For a few years now, [Richard] of Tropical Ocean Cleanup fame has been working hard to clean the Philippines of the plastic trash that litters everything, and washes down the canals and rivers into the ocean. Using nothing but what is essentially trash – old car tires, rope and empty soda bottles – he creates ‘kabooms’ that prevent this trash  floating in the canals from polluting the beaches, kill wildlife and gather in the oceans. In a recent video he covers how he creates these systems, and the basics of how they are installed.

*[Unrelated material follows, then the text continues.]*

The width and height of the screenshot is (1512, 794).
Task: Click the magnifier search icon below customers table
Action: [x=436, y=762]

We previously covered [Richard]’s efforts, and although these kabooms have received a few tweaks along the way, the basic principle has remained the same. The empty bottles provides the buoyancy, while the tires are excellent structural elements that can take a beating from the weather and debris. Some of the kabooms are lashed together with rope, while for other types holes are drilled into the tires using a hole saw, all of which help to create a self-supporting trash capture system that can be installed easily with a group of volunteers.

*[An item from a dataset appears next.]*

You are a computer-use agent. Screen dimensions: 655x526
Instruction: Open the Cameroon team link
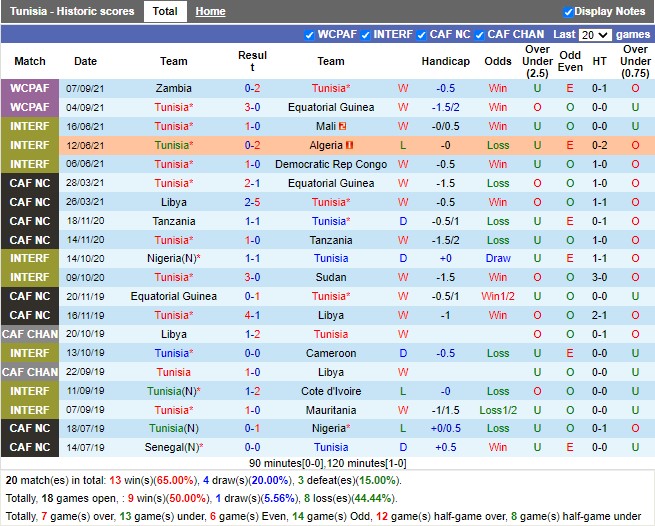point(331,353)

Fetching the thus captured trash is still a bit of a struggle, requiring a fair bit of manual labor, nets and boats from local fishermen when they have some spare time, but the effect is very much noticeable on the nearby beaches. In addition to these trash capturing kabooms, [Richard] also promotes trash collecting at schools, organizes trash pick-up events and trash collecting points, to raise local awareness of the need to keep plastic trash out of the environment and burn pits.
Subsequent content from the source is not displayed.